Translate this sentence from the passage on literature searching into Spanish: "However, these journals can be found on Wanfang database."

EXERCISE PASSAGE:
====================

As for searching tools, PubMed and other English literature databases could meet PGSs’ basic needs. For Chinese literature, CNKI does not include articles from some high-level journals, such as Chinese Medical Journal (Chinese version), Chinese Journal of Internal Medicine, and Chinese Journal of Cardiology. However, these journals can be found on Wanfang database. On the other hand, unlike CNKI, Wanfang database does not include articles from Chinese journals of general practice. Likewise, some English articles, especially full texts, cannot be found through PubMed alone. Furthermore, some research areas are reported on more or less frequently in English journals compared to Chinese journals. Besides Chinese traditional medicine, recent progress in areas such as integrated elderly care (a Chinese-specific model for taking care of the elderly), reform or administration of public hospitals, or orthopedics, especially surgery of the upper cervical spine, has been reported frequently in Chinese medical journals. Therefore, students should cross-search multiple databases to avoid omitting articles of relevance (9). Unfortunately, the present study revealed that some PGSs had no knowledge of or chose not to use cross-search techniques. Cross-searching is an important skill that enables investigators to dig deeply through literature (10) and should be a focus of future training.
In China, PGSs spend at least 3 years studying for their master’s or doctor’s degrees, and during this time, they should constantly review the latest literature associated with their field (11). However, not all of the PGSs in our study kept up to date with specific scientific progress. Some PGSs only searched literature during the preparation stage of their research work, with some performing a further literature search at the paper-writing stage. Only a few participants carried out literature searches throughout the research process. However, researchers should keep up to date with the progress in their field of study. The latest information can help to inform the direction and design of their research, or support their argument (12); without it, researchers risk missing out on important pieces of data and knowledge. In practice, discovering that similar results have already been published is the worst case scenario for any scholar upon submitting a paper (13).

====================

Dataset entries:
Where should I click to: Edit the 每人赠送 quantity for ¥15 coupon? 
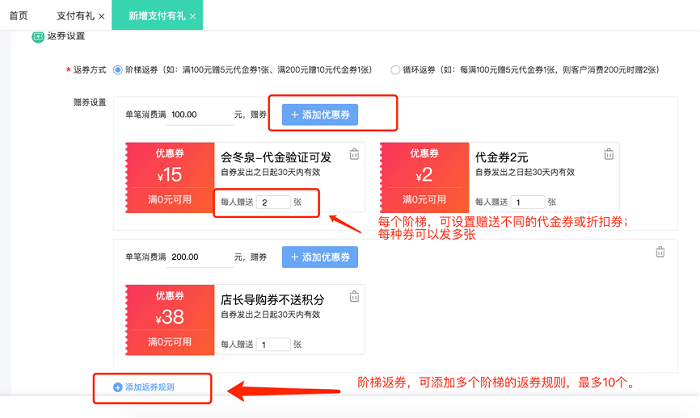(x=272, y=201)
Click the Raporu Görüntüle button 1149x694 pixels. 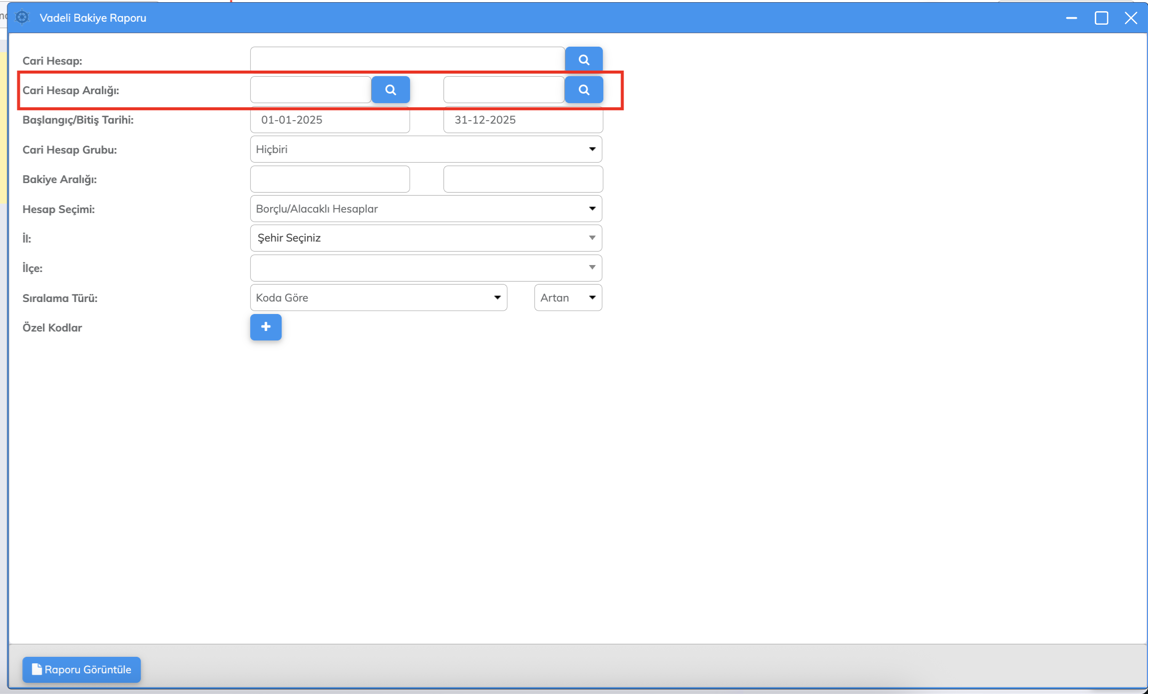click(82, 669)
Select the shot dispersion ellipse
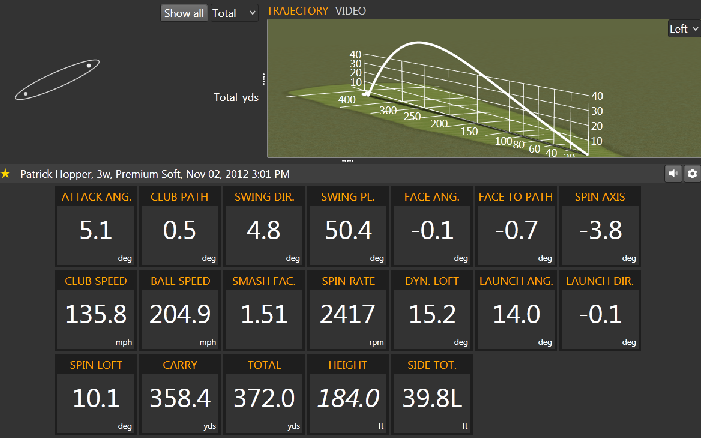 pyautogui.click(x=57, y=80)
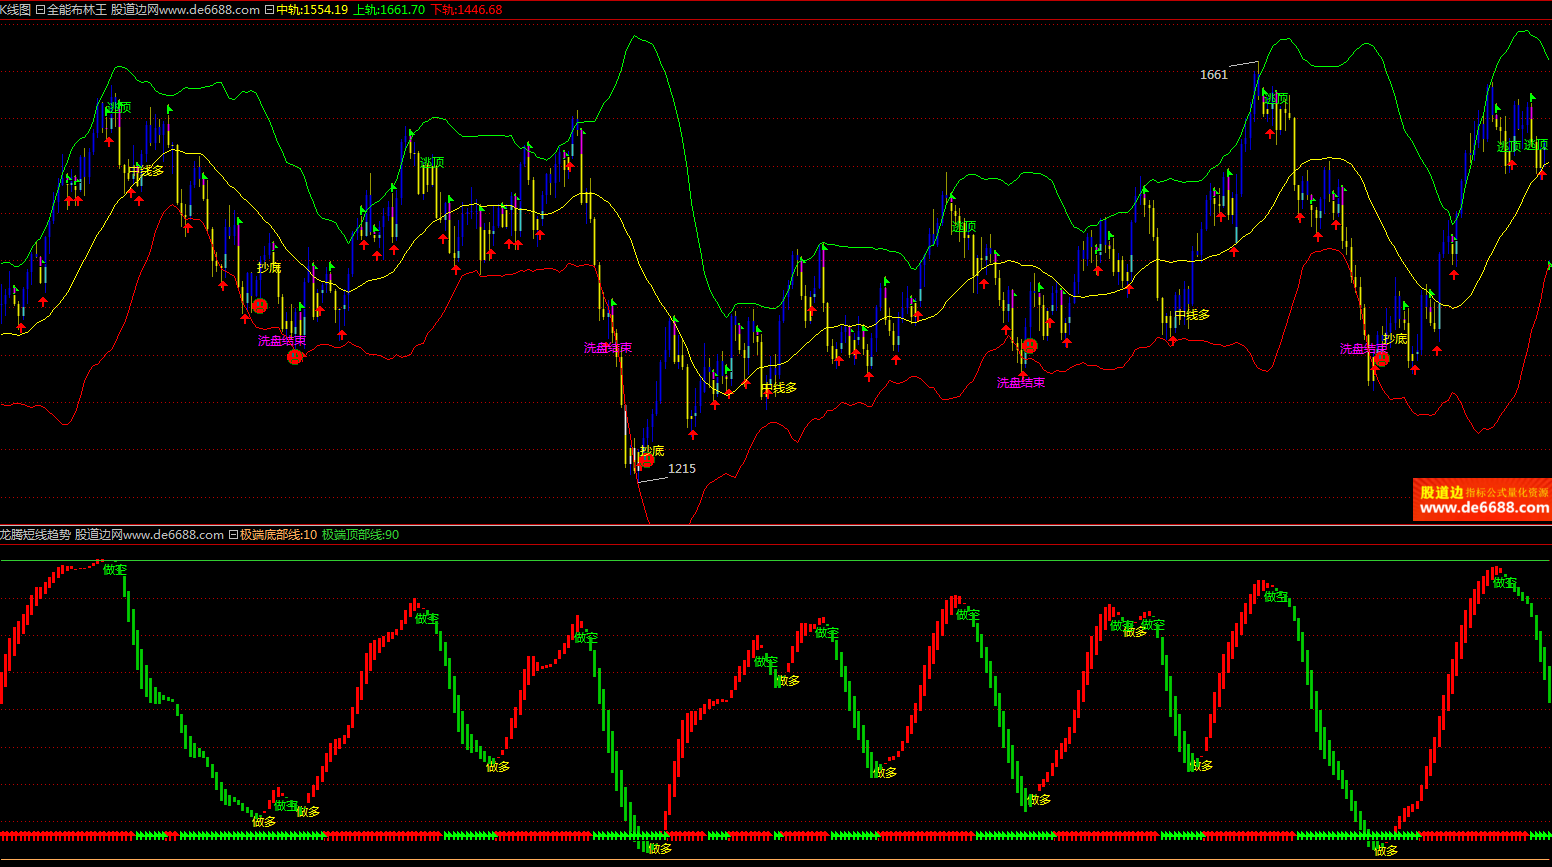Click the green 逃顶 signal below 1661

1275,99
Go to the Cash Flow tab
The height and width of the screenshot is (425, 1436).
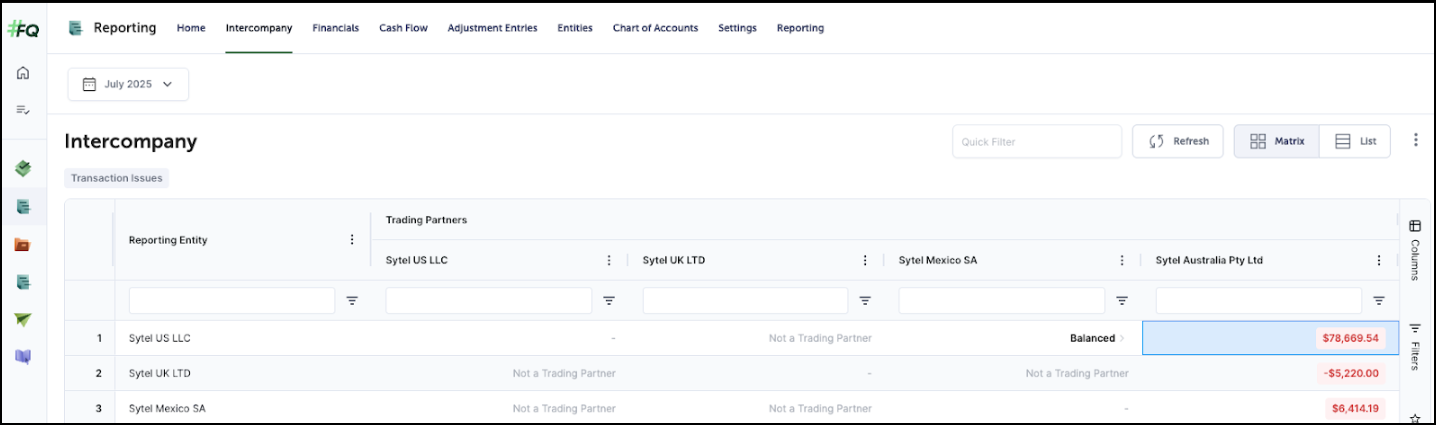[x=403, y=28]
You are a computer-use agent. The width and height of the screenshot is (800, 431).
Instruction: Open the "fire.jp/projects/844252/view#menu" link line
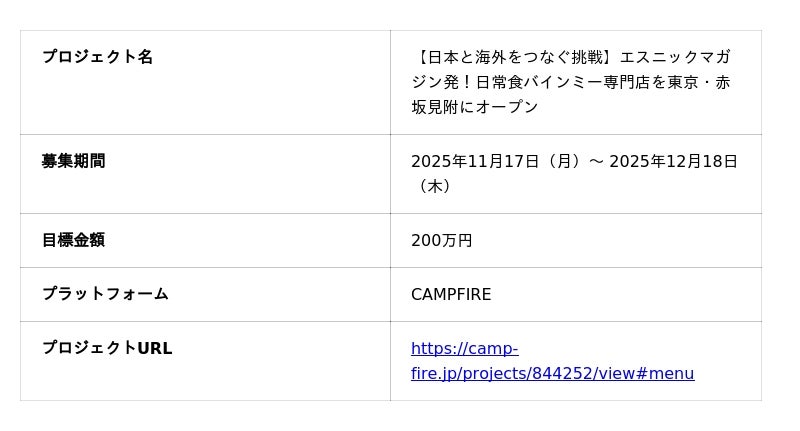click(552, 373)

====================

RESULT FOR THIS TASK: Sin embargo, estas revistas se pueden encontrar en la base de datos Wanfang.